* Problem description
Could you retype all of the records exactly, leaving out every picture?
###
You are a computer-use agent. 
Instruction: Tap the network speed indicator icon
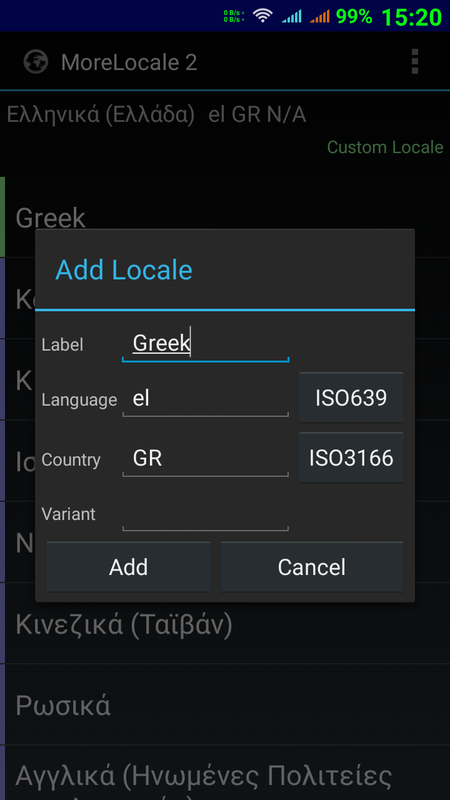(x=234, y=16)
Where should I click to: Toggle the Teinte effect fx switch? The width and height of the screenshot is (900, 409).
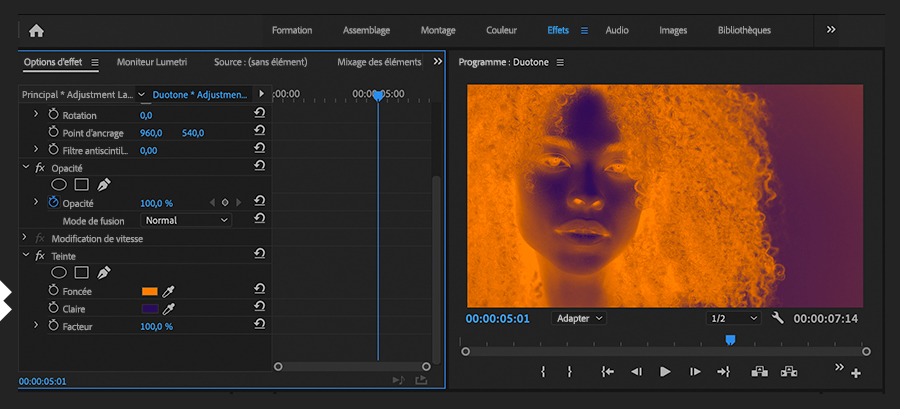(x=41, y=256)
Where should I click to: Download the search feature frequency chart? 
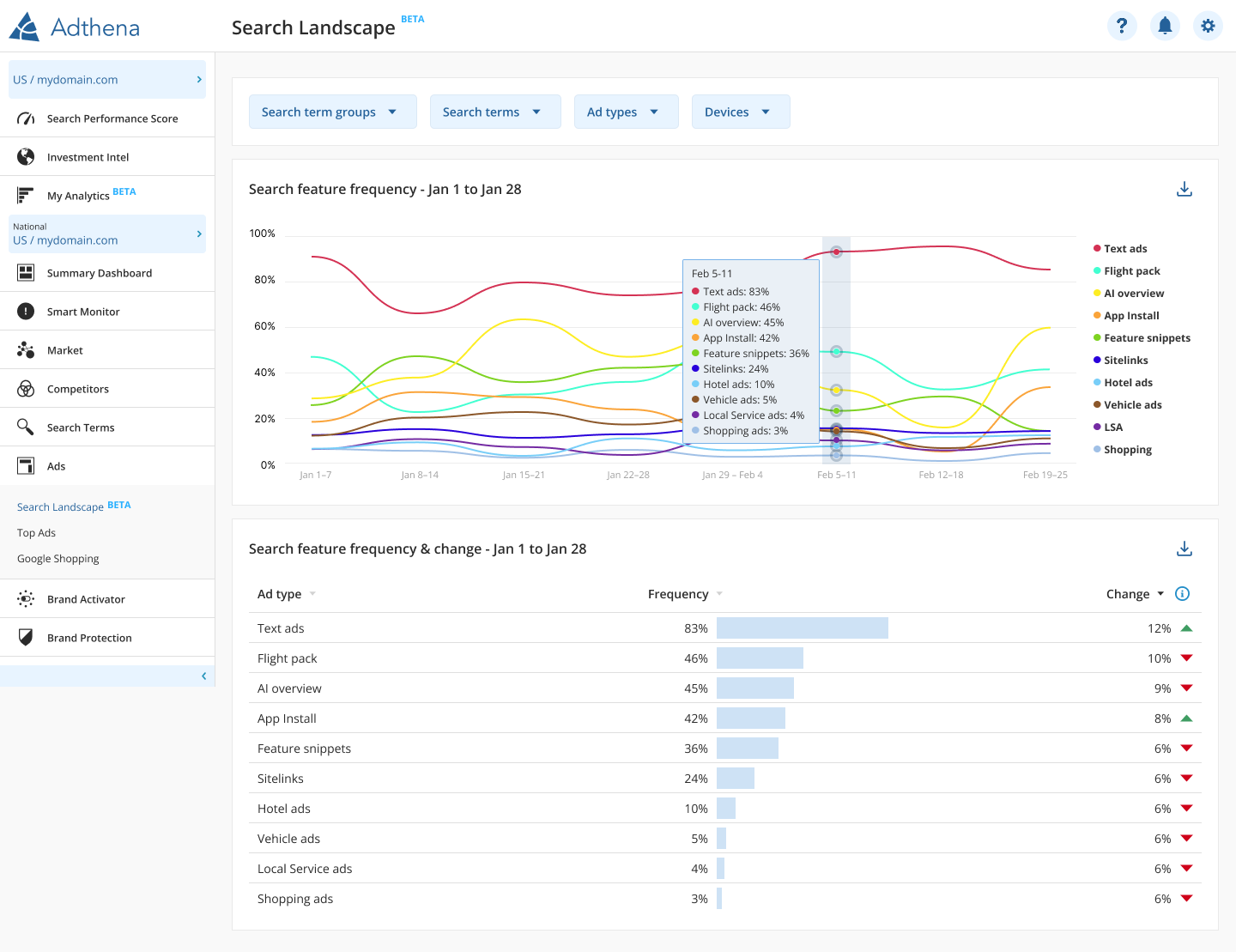coord(1184,189)
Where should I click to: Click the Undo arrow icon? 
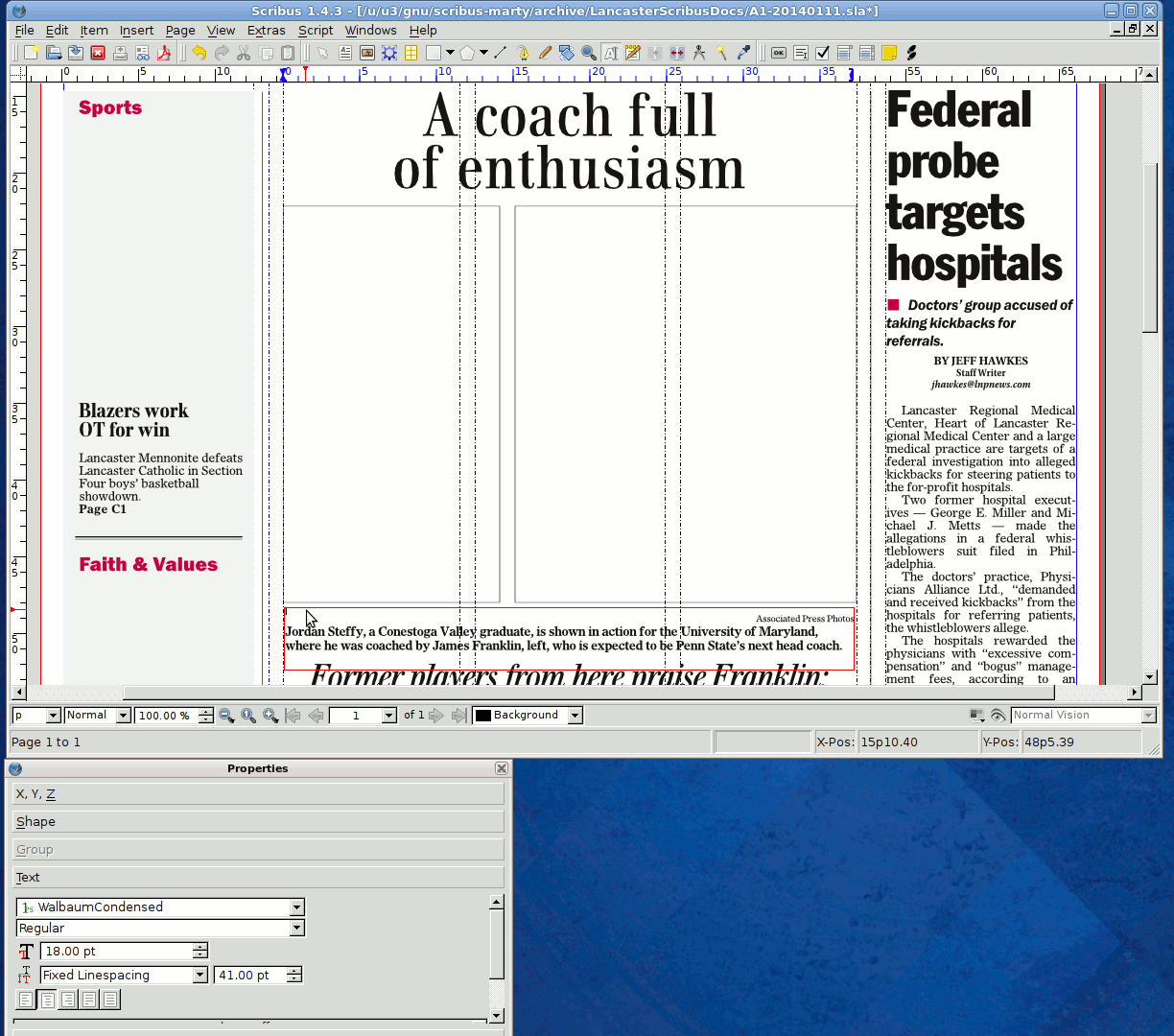coord(199,53)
###
* Solved problem
You are a computer-use agent. 
Instruction: Tap the network speed indicator icon
(x=234, y=16)
Where should I click to: Toggle the Teinte effect fx switch? The width and height of the screenshot is (900, 409).
(x=41, y=256)
Where should I click to: Download the search feature frequency chart? 
coord(1184,189)
Where should I click to: Click the Undo arrow icon? 
coord(199,53)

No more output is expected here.